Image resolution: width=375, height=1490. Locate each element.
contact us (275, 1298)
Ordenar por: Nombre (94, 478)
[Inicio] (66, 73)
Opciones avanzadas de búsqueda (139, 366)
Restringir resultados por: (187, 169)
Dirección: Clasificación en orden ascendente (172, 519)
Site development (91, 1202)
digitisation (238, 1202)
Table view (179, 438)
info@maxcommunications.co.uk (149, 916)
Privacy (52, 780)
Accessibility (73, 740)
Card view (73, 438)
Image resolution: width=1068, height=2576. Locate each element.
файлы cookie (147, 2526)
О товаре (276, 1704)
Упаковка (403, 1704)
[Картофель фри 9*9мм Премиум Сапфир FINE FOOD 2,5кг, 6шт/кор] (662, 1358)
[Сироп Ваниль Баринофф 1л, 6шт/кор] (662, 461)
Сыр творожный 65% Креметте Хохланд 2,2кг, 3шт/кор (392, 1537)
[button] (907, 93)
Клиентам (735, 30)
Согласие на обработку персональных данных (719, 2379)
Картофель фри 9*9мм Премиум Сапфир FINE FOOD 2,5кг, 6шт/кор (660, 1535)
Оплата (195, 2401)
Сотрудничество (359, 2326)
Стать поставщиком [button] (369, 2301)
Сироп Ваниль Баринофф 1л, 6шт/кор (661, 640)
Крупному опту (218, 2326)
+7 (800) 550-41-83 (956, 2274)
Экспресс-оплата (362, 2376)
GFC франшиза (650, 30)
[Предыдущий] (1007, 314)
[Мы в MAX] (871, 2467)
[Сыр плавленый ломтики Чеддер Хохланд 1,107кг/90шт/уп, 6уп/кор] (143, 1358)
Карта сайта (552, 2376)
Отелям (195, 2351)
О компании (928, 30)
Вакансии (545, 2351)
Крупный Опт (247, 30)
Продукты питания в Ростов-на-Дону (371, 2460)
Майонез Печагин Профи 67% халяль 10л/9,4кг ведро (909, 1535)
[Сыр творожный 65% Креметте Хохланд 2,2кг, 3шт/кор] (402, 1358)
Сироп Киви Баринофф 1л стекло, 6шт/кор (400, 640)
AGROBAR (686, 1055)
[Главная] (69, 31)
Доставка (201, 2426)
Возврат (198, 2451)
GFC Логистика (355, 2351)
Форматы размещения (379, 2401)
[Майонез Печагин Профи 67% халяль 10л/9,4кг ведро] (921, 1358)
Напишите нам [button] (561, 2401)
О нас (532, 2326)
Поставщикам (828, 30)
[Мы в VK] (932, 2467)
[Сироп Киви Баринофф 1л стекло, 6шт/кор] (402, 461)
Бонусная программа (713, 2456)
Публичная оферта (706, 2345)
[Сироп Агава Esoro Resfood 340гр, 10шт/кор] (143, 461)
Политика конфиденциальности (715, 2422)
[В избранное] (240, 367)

________________________________________

Goal of the exercise: Everything from the line that contains "[Мы в VK] (932, 2467)" to the last line of the entries above should be repeated word for word, both lines included, with no other output.

Result of this exercise:
[Мы в VK] (932, 2467)
[Сироп Киви Баринофф 1л стекло, 6шт/кор] (402, 461)
Бонусная программа (713, 2456)
Публичная оферта (706, 2345)
[Сироп Агава Esoro Resfood 340гр, 10шт/кор] (143, 461)
Политика конфиденциальности (715, 2422)
[В избранное] (240, 367)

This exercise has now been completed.